Well, I am finding that part of being in-the-moment and going whole-hog with Christmas parties, gifts, gatherings, trips, food, drink and celebration means I can more willingly let it be over - and be in this new moment filled with resolutions, list-making, a strict sleep schedule and the monitor of Weight Watchers eating once again.

New gifts mean old things can be cleared away - another round of too-big clothes have headed into the clothing-swap pile, and I find a renewed vigor for using the quick rule of 3 on all items contained in my house and closet: "Do I love it? Does it fit my style/taste? Is it flattering (on the body or on the wall)?" This strictness seems easier - and that comes as a surprise - after two weeks of gluttony.

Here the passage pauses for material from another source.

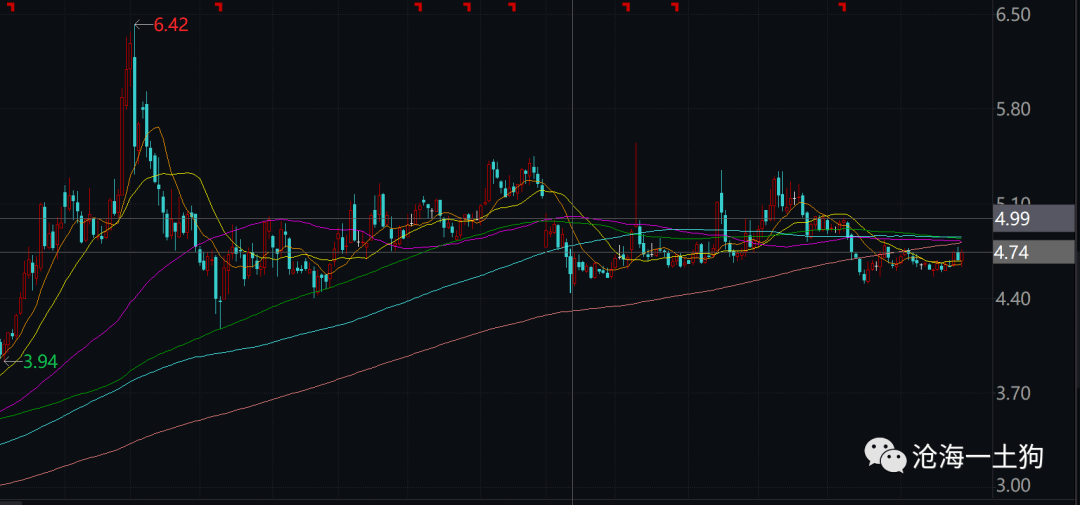Click the 4.99 price tag on the axis
This screenshot has width=1080, height=505.
[x=1012, y=218]
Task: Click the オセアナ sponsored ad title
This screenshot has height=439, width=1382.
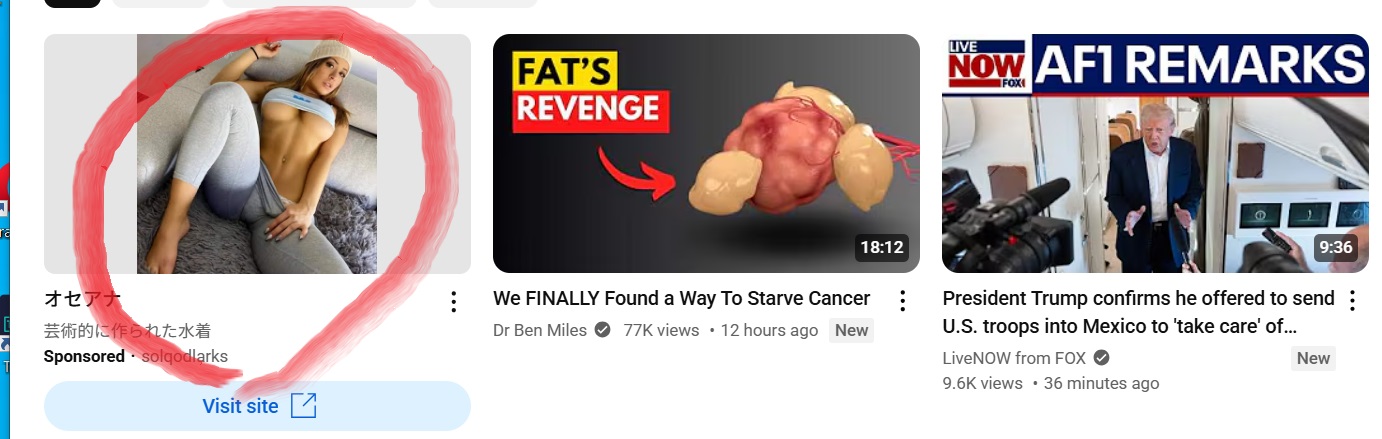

I am sure that my Buddhist friends would just chuckle at this silly realization of mine that embracing each moment, both the fat (holidays) and the lean (new year), makes for more contentment all around. So chuckle away at me! I am in the mood to laugh with you so far in January.

Tuesday, January 3, 2012

Bad > Good

Bad habits are stronger than good habits. It is so much easier to say, "Oh, I'll get back to Zumba on Thursday instead of tonight." "Oh, I'll eat one more cookie rather than throw them out or pawn them off on some coworkers."

One of these I did... but, but, but I put so much work into those cookies! And one I did not; I did, in fact, go to Zumba tonight.

My mind, that old enemy always muttering at me from dawn til dusk and in my dreams too, kept saying, "You'll be dragging after taking almost 3 weeks off from class! You won't remember the steps! There will be new people, or worse, all the people you know scorning you for not being there for so long! Your teacher will think you are lazy for missing it! Today was the first day back at work, you DESERVE to skip it! Relax tonight! You can go Thursday. That would even save money, too."

Well, my dear husband graciously said yet to my request that he cook a dinner-to-order (I ordered a chicken and brown rice stir fry with onions, bell pepper and mushrooms, in case you're wondering), and I hauled myself to Zumba.

And not only did it feel fantastic to sweat, to stretch, to whoop, to laugh, to shake my booty to the beat, I came out of it with an enormous endorphin rush. What a surprise, to be this noticeable! My body is just screamin': "It's the new year, I only gained 2 pounds while off the diet for ten days, and I have goals to get back to!"

Not to mention new ones to start!

Monday, January 2, 2012

Resolution

Year after year, birthday after birthday, I announce the same resolution: floss my teeth every day. I've said before that I have a sneaking suspicion my entire life would fall into line - complete with deep, profound meaning in each moment and success in all endeavors - if only I could manage to floss every single day. (If you DO floss every single day, I don't want to hear about it. I don't want to hear about how easy it is. I probably am already jealous of your meaning-laden life and wild success as an artist.)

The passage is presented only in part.